Le temps d’un après-midi, Louis (Gaspard Ulliel), un dramaturge accompli, retourne voir sa famille, avec laquelle il n’a pas eu de contact en 12 ans. Appréhensions, fébrilité, doutes et tensions accueillent le jeune auteur, qui doit annoncer à sa mère (Nathalie Baye), sa sœur cadette qu’il connaît à peine, Suzanne (Léa Seydoux), son frère colérique, Antoine (Vincent Cassel), et sa belle-sœur qu’il n’a jamais vue, Catherine (Marion Cotillard), que la maladie l’emportera bientôt hors de ce monde.
Adapter pour le cinéma la pièce dramatique Juste la fin du monde, écrite par Jean-Luc Lagarce, n’est pas immédiatement venu à l’esprit de Xavier Dolan lorsque son amie et régulière collaboratrice Anne Dorval la lui a fait découvrir au début de la décennie. Ce n’est que quelques années plus tard, après le succès de Mommy, que ce texte exempt de didascalies et rempli de costauds monologues allait devenir la prochaine aventure du réalisateur-scénariste-monteur-acteur.

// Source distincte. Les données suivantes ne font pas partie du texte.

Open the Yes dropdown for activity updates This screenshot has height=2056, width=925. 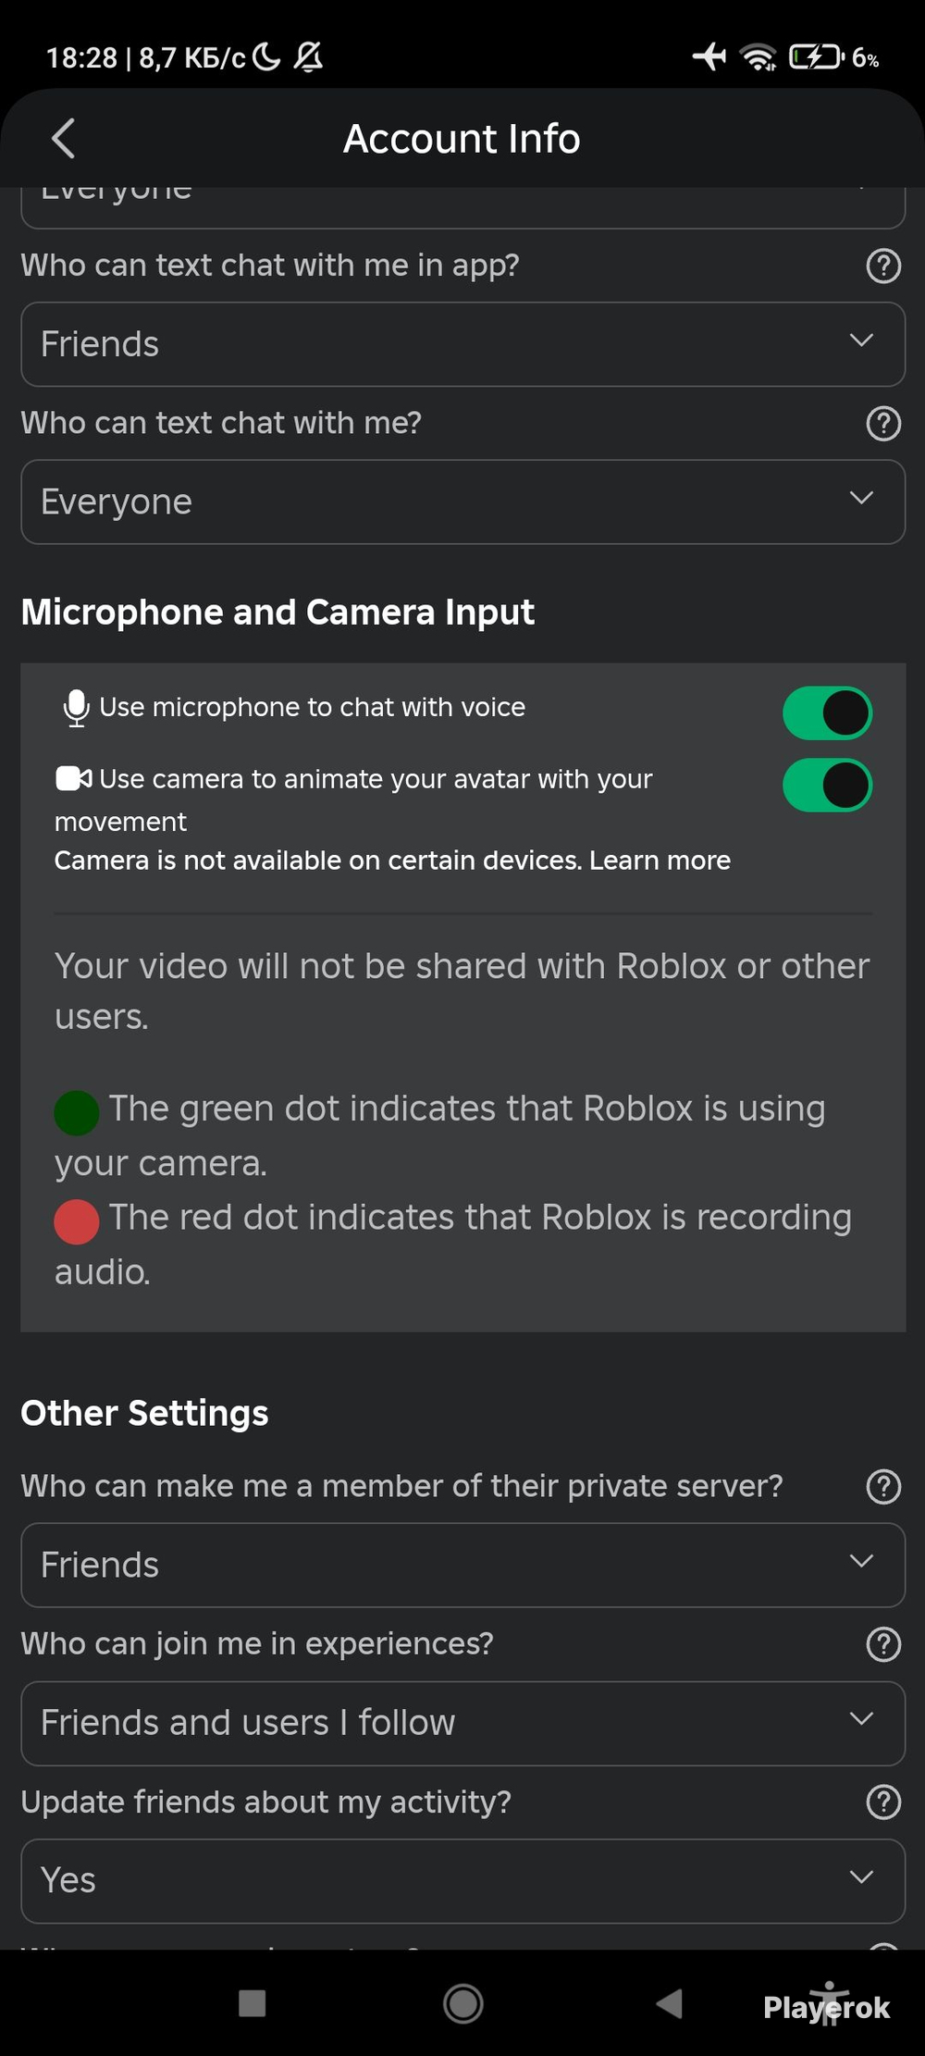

Comme J’ai tué ma mère et Mommy, le petit dernier de Dolan traite des relations familiales conflictuelles. Mais contrairement à ses prédécesseurs, Juste la fin du monde manque quelque peu la cible dans la livraison de son message par l’inclinaison de son réalisateur à vouloir trop en faire. Les gros plans – quoique les images d’André Turpin sont magnifiques – et l’omniprésence de la musique – l’œuvre de Gabriel Yared, le même compositeur que pour Tom à la ferme – tendent à enterrer l’émotion plutôt qu’à l’exacerber. Déjà que les dialogues sont très verbeux, la conjugaison de leur hyperthéâtralité et des procédés cinématographiques crée un certain chaos pour le spectateur non averti.
Cependant, il faut concéder que ce spectacle exigeant auquel se retrouve confronté le public correspond très justement au climat de tension dans lequel baignent les protagonistes. Heureusement, leurs interprètes démontrent une maîtrise exemplaire de leur jeu. La violence d’Antoine, joué par Vincent Cassel, autant externe qu’interne, trouble. Dans le rôle principal, Gaspard Ulliel a plus à écouter qu’à dire, mais ses regards sobrement remplis de tristesse transpercent l’écran. Et Nathalie Baye nous offre une véritable transformation en mère à la clairvoyance bouleversante, derrière des allures extravagantes.
Le film ne se traduit donc pas exactement en une expérience agréable au premier abord. Les amoureux de théâtre, ou encore d’anthropologie, apprécieront le travail d’analyse de la gestuelle pour comprendre l’essence de l’œuvre. Mais un constat s’impose à tous : même un auteur, un maître des mots, souffre de cette difficulté de l’humain à communiquer les choses qui lui font mal, les choses les plus vraies.
Projeté en première fois au Festival de Cannes l’an dernier, Juste la fin du monde s’y est vu remettre le Grand Prix, ainsi que le Prix du jury œcuménique. Le 24 février dernier, le long métrage a remporté trois statuettes aux César, en France, soit meilleur réalisateur, meilleur acteur (Gaspard Ulliel) et meilleur montage (Xavier Dolan).
Juste la fin du monde, de Xavier Dolan, est disponible en DVD au Québec depuis le 7 février 2017. Une œuvre marquante dans la production québécoise 2016, le film est à nouveau présenté en salle aux Rendez-vous du cinéma québécois (RVCQ), qui ont lieu du 22 février au 4 mars à Montréal.